The code to do so is in the GetMustacheOptions function, that you can inspect here.

Once you have the options, it is time to generate the source files:

static string SourceFileFromMustachePath(string name, string template, string hash) 
{ 
Func<object, string> tree = HandlebarsDotNet.Handlebars.Compile(template); 
object @object = Newtonsoft.Json.JsonConvert.DeserializeObject(hash); 
string mustacheText = tree(@object); 
return GenerateMustacheClass(name, mustacheText); 
}

First we use Handlebars.net to create the string constant text (first 3 lines above). We then move on to the task of generating the property to contain it.

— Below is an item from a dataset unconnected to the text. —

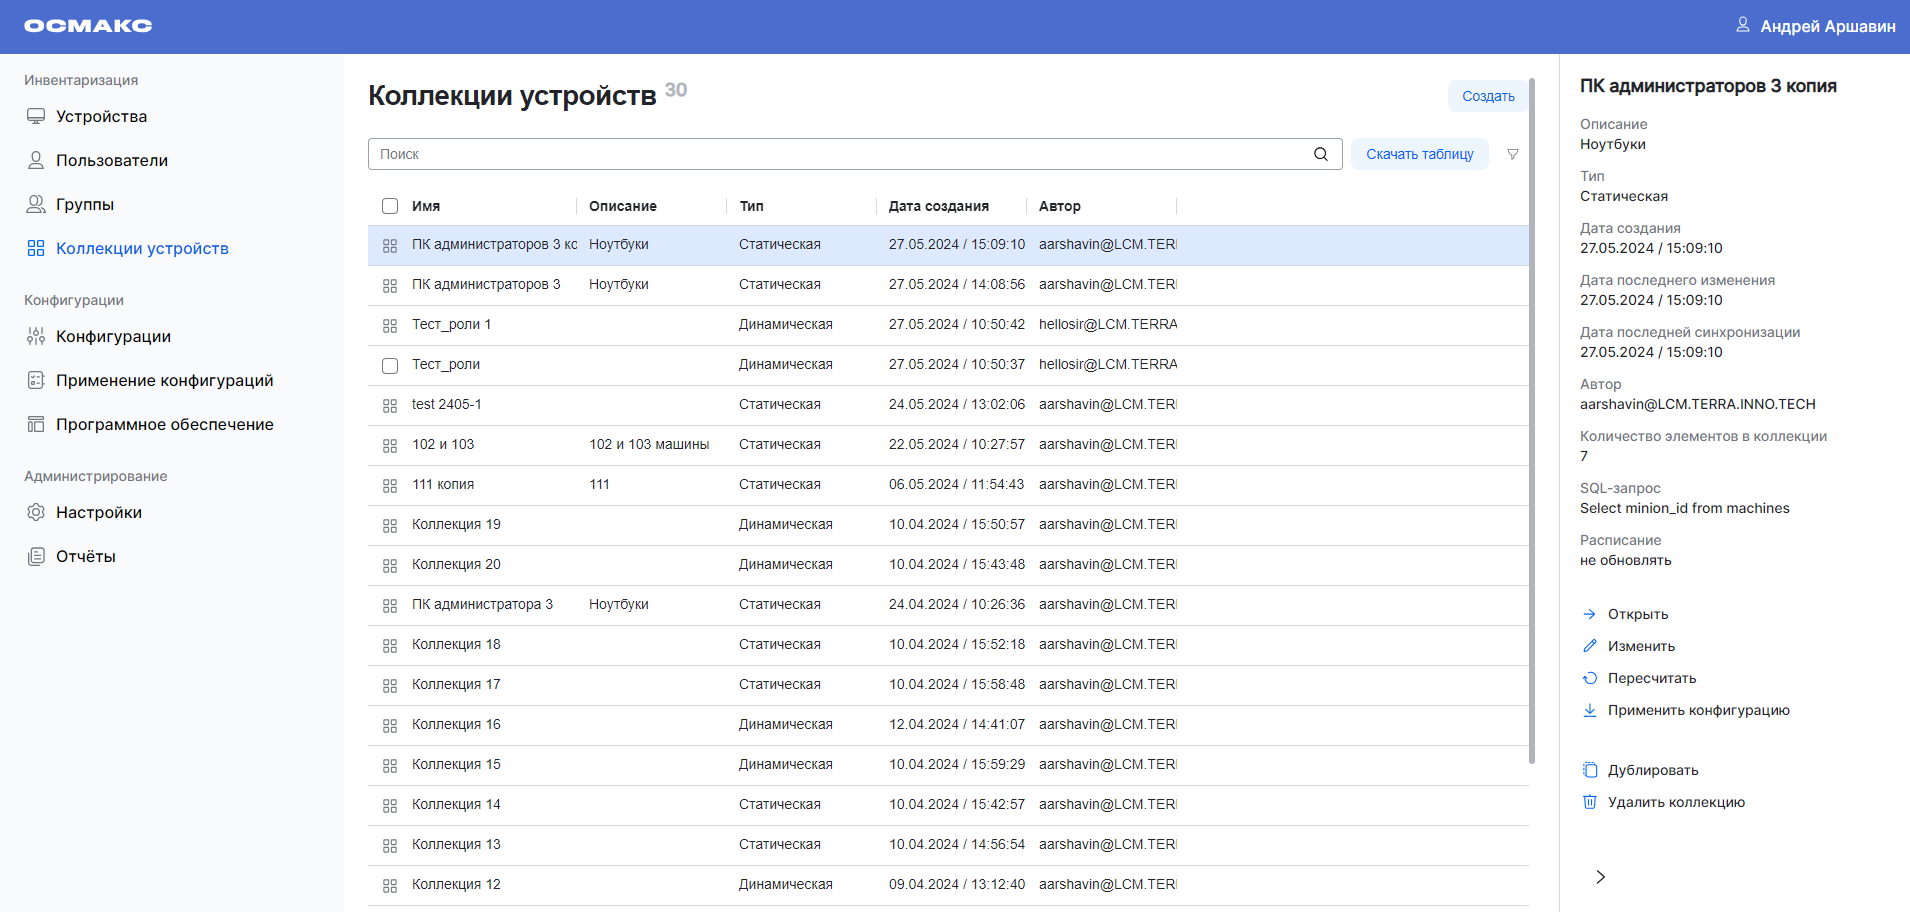Collapse the details panel with chevron arrow

pos(1600,877)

private static string GenerateMustacheClass(string className, string mustacheText) 
{ StringBuilder sb = new StringBuilder(); 
sb.Append($@" namespace Mustache 
{
{ 
public static partial class Constants 
{
{ 
public const string {className} = @""{
mustacheText.Replace("\"", "\"\"")}""; }} }} "); 
return sb.ToString(); 
}

That was easy, mainly thanks to C# partial classes. We generate a single class from multiple source files.


Conclusion

C# Source Generators are a great addition to the compiler. The ability to interject yourself in the middle of the compilation process and have access to the source tree, makes it possible, even simple, to enable all sorts of scenarios (i.e. domain languages, code interpolation, automatic optimizations …). We look forward to you surprising us with your own Source Generators!